Direktur Pencegahan dan Pengendalian Masalah Kesehatan Jiwa dan Napza Kementerian Kesehatan Republik Indonesia (Kemenkes RI), dokter Siti Khalimah mengatakan, saat ini kita mulai memasuki periode aging population, dimana terjadi peningkatan umur harapan hidup yang diikuti dengan peningkatan jumlah lanjut usia (lansia).
Indonesia mengalami peningkatan jumlah penduduk lansia dari 18 juta jiwa (7,56%) pada tahun 2010, menjadi 25,9 juta jiwa (9,7%) pada tahun 2019, dan diperkirakan akan terus meningkat dimana tahun 2035 menjadi 48,2 juta jiwa (15,77%).
“Jumlah lansia yang terus meningkat tersebut dapat menjadi aset bangsa bila tetap sehat dan produktif.
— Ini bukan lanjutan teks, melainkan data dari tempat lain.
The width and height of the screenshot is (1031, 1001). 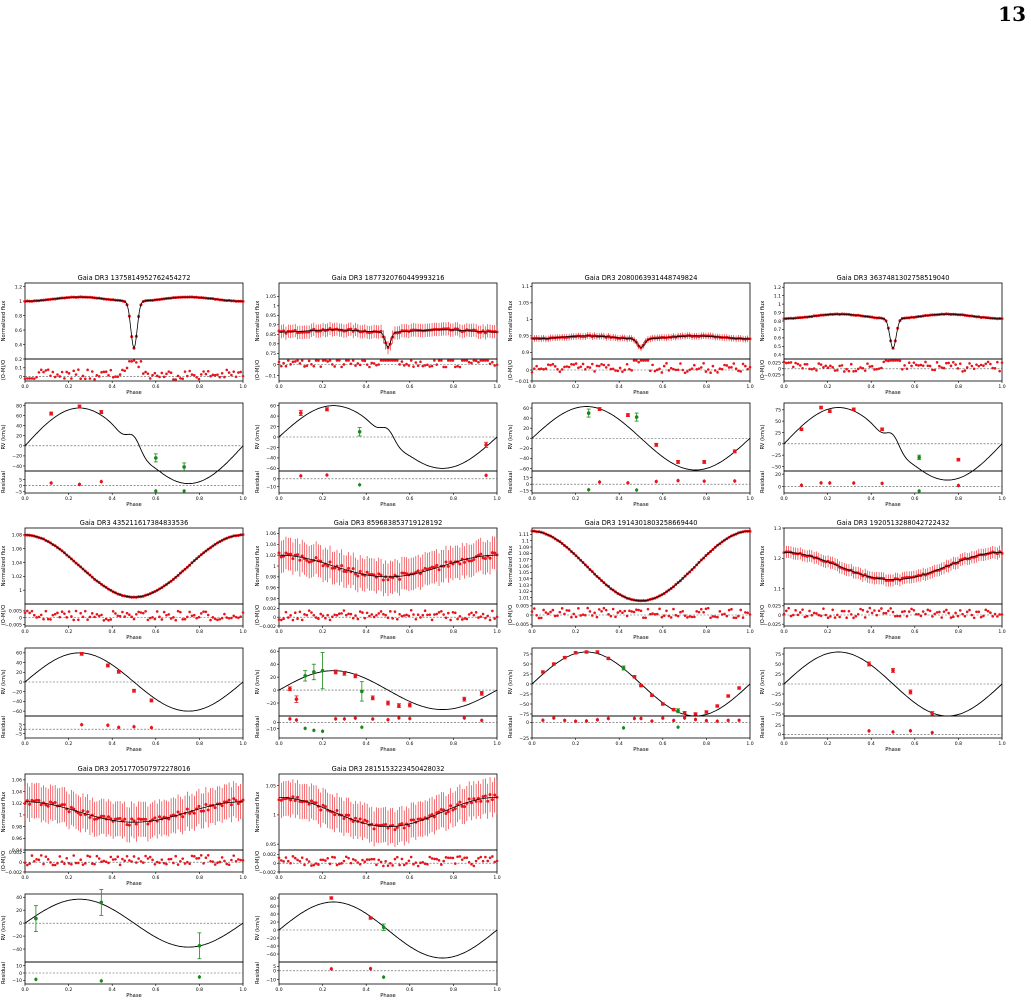 I want to click on y-tick-label: 40, so click(x=19, y=663).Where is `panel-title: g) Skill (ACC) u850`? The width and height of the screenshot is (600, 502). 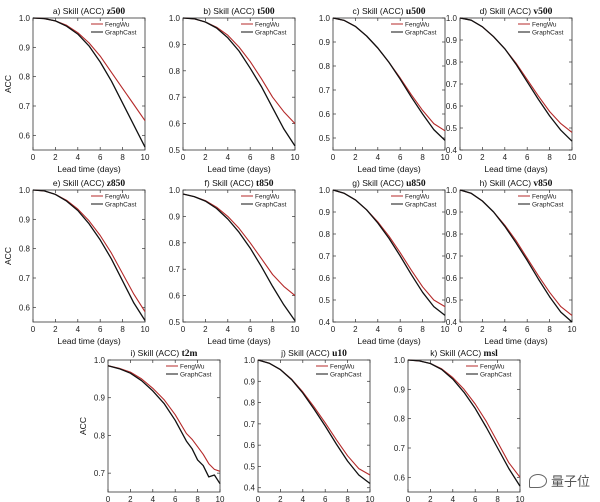
panel-title: g) Skill (ACC) u850 is located at coordinates (389, 184).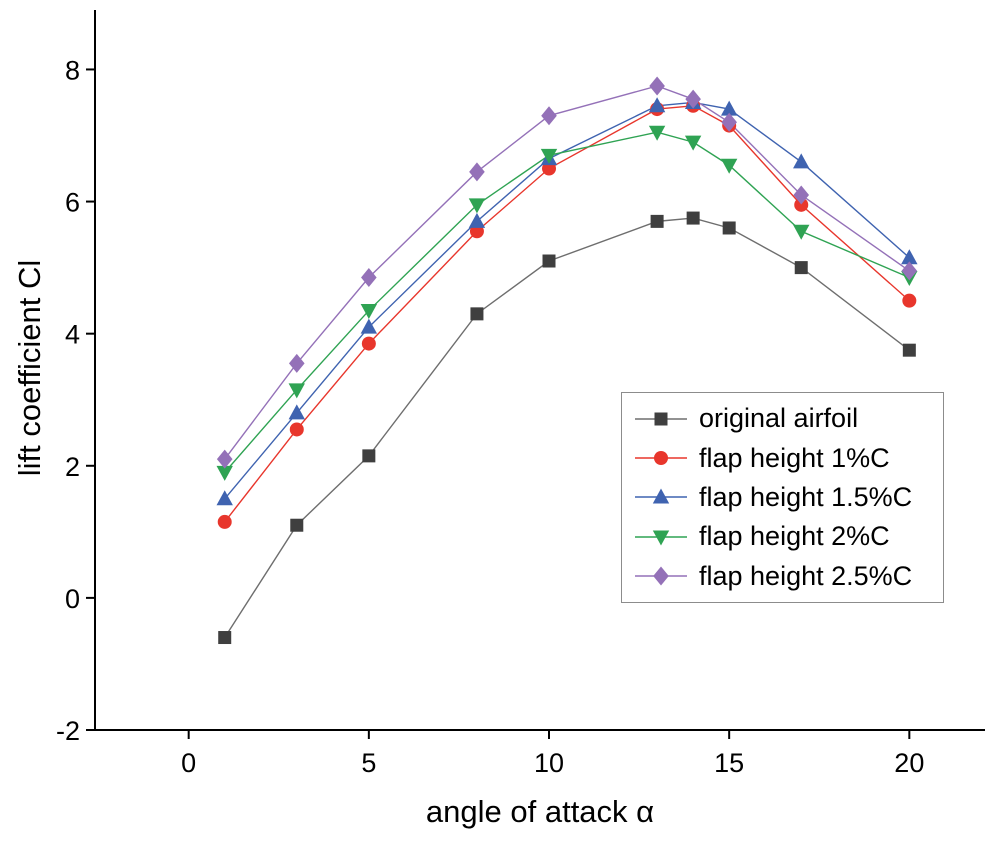  I want to click on legend-item: flap height 2%C, so click(782, 536).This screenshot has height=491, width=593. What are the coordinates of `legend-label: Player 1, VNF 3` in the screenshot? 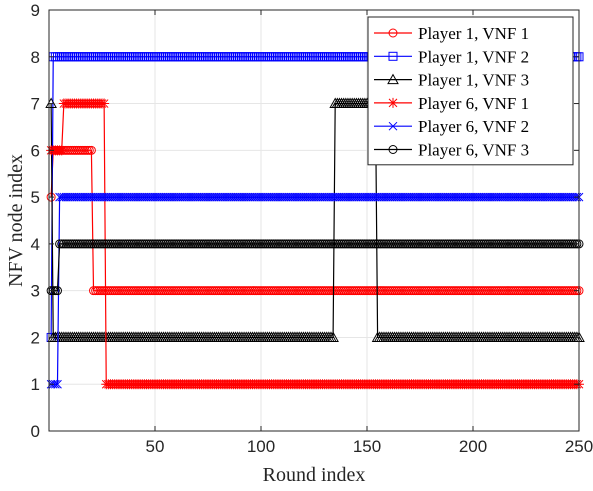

Namun lansia yang tidak sehat dan tidak mandiri akan berdampak besar terhadap kondisi sosial dan ekonomi bangsa. Demensia Alzheimer merupakan salah satu ancaman bagi lansia di Indonesia saat ini,” jelas dr. Siti pada Festival Digital Bulan Alzheimer Sedunia Minggu (20/9).
Mengenai Demensia Alzheimer
Demensia adalah suatu sindrom gangguan penurunan fisik otak yang dapat mempengaruhi fungsi kognitif, emosi, daya ingat, perilaku dan kemampuan untuk melakukan aktivitas sehari-hari. Diperkirakan ada sekitar 1 juta orang penderita Demensia Alzhemeir di Indonesia pada tahun 2013.
Jumlah itu diperkirakan akan meningkat drastis menjadi dua kali lipat pada tahun 2030, dan menjadi empat kali lipat pada tahun 2050. Penyakit Demensia Alzheimer memiliki faktor risiko:
- Yang bisa dimodifikasi seperti penyakit vaskular: hipertensi, metabolik, diabetes, dislipidemia, pasca cidera kepala, pendidikan rendah, depresi;
- Yang tidak bisa dimodifikasi yaitu usia lanjut dan genetik yaitu memiliki keluarga yang mengalami Demensia Alzheimer.
Selain mengetahui faktor resikonya, penting untuk menyadari bahwa Demensia Alzheimer bersifat kronis progresif, artinya semakin bertambah kerusakan otak seiring bertambahnya umur. Sehingga deteksi dini sangat penting dilakukan bagi penderita Demensia Alzheimer.
Melalui deteksi dini, penderita Demensia Alzheimer dapat lebih cepat ditangani sehingga kerusakan otak karena penyakit tersebut dapat diperlambat.
Demensia Alzheimer merupakan penyebab utama ketidakmampuan dan ketergantungan lansia terhadap orang lain. Penyakit ini memberikan dampak fisik, psikososial, sosial, dan beban ekonomi tidak hanya bagi penderita tapi juga bagi keluarga dan lingkungan sekitarnya.
Kurangnya kesadaran dan pemahaman tentang Demensia Alzheimer mengakibatkan stigmatisasi dan hambatan dalam melakukan diagnosis serta perawatan.